To ensure customer loyalty, Quality organizations need to protect the integrity of the customer experience, taking on the role of “customer advocate”

At a time when customer purchase behavior is changing, customer focus has been a major emphasis for companies trying to maintain revenue gains. Our sister program, the Marketing Leadership Council found that in the B2B space customers are, on average, 57% of the way through their purchase decision process before they even begin commercial conversations.

This more cautious purchasing approach – reluctance to even contact vendors, let alone fully engage with them – means that companies need to work harder than ever to ensure a positive total customer experience. Failure in any of the multiple touchpoints between a company and its customers will make it easy for the sale to fall through. Sellers are walking on thin ice.

Despite this, our research with Quality executives at the Operations Leadership Exchange finds that few companies have an effective customer touchpoint framework. Without this kind of guide to the total customer experience, customer-facing activities can quickly become uncoordinated – and that can do more harm than good.


The Customer Advocate

Companies need an internal “customer advocate” to identify and direct activities towards true customer needs. Although common in fields like social work and health care, advocates can be helpful whenever one player in a system – in this case, the customer – is unable to take full advantage of opportunities available to them. When customers can’t fully exploit a company’s offerings, both sides lose.

A customer advocate should do three things:

  • Understand Customer Needs
  • Protect Customer Interests
  • Communicate Opportunities Available to Customers

The effect is to drive greater customer value.


Quality’s unique opportunity

Although each part of the organization operates with the customer’s benefit in mind, few are equipped to take on a comprehensive view of the customer’s real needs. A customer advocate must carry a unique combination of analytic skills, process rigor, and a naturally unbiased view across the entire enterprise, a set of skills commonly found within Quality organizations. But our conversations with Quality executives tell us that they have traditionally played only a minor role in driving proactive customer experience enhancements, instead investing their customer-focused efforts on reactive product quality projects and issue resolution. As the relationships between companies and their customers continue to evolve – and particularly in a prolonged and difficult selling environment – Quality should take the opportunity to step into the customer advocate role.

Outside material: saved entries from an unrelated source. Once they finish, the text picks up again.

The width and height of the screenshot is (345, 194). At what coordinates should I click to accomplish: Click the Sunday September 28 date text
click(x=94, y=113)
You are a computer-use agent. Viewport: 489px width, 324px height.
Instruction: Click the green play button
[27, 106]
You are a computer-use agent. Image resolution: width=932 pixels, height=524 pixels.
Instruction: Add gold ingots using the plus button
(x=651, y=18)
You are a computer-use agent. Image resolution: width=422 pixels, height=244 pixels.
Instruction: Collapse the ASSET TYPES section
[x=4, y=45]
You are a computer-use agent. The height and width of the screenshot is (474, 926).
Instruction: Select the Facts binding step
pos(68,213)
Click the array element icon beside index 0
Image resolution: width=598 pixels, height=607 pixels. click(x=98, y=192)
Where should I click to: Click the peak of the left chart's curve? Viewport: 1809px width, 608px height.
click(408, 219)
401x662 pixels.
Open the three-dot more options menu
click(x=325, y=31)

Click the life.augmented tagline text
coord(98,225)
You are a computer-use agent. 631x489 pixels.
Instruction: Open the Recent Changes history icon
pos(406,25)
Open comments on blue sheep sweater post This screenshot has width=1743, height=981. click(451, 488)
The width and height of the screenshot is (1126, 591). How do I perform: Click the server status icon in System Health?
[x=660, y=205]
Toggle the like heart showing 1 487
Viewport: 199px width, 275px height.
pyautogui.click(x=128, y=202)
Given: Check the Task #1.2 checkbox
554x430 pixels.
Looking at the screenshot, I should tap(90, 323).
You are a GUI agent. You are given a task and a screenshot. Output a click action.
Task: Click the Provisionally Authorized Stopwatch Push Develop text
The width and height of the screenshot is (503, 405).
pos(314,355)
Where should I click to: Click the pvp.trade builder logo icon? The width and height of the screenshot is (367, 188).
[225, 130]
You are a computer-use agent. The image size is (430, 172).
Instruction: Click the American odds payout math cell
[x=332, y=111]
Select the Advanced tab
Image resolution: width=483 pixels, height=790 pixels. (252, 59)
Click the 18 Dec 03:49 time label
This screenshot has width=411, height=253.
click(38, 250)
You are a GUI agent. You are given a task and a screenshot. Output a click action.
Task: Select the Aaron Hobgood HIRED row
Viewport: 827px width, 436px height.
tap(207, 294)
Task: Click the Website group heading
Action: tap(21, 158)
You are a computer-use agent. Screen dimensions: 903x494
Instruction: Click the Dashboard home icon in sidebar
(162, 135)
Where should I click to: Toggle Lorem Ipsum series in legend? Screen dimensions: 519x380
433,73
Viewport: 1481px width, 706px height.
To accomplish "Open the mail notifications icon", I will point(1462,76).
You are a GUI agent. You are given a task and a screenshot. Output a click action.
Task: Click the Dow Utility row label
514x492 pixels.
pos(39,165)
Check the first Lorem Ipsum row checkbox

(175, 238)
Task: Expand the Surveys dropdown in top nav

What CEB is Doing for its Members

The Operations Leadership Exchange is helping its members to protect and enhance the customer experience in several ways:

  1. Expanding Quality’s customer analytics from product efficacy to also include tracking customer goal achievement. We’ve documented how The Lego Group’s Quality organization does this by breaking down the concept of product usability — whether customers can use their products in ways that are meaningful to them — into more measurable outcomes (long-term usability, emotional usability, and functional usability), and evaluating that usability across the product life-cycle.
  2. Helping business partners understand how their actions create or destroy customer value. Our research identified approaches that companies like CHEP use to build a Customer Loyalty Steering Committee, co-chaired by Quality and Sales, that reviews all internal process changes for potential customer impact.
  3. Ensuring customer communication actively demonstrates how the company is creating value for them. Although not typically on the customer front-lines, Quality has an important role to play ensuring commercial interactions clearly articulate the benefits of investments made on their behalf. Operations Leadership Exchange members can learn how the Quality organization at EADS, for example, has constructed a regular cadence of customer communication to demonstrate process improvements based on their feedback.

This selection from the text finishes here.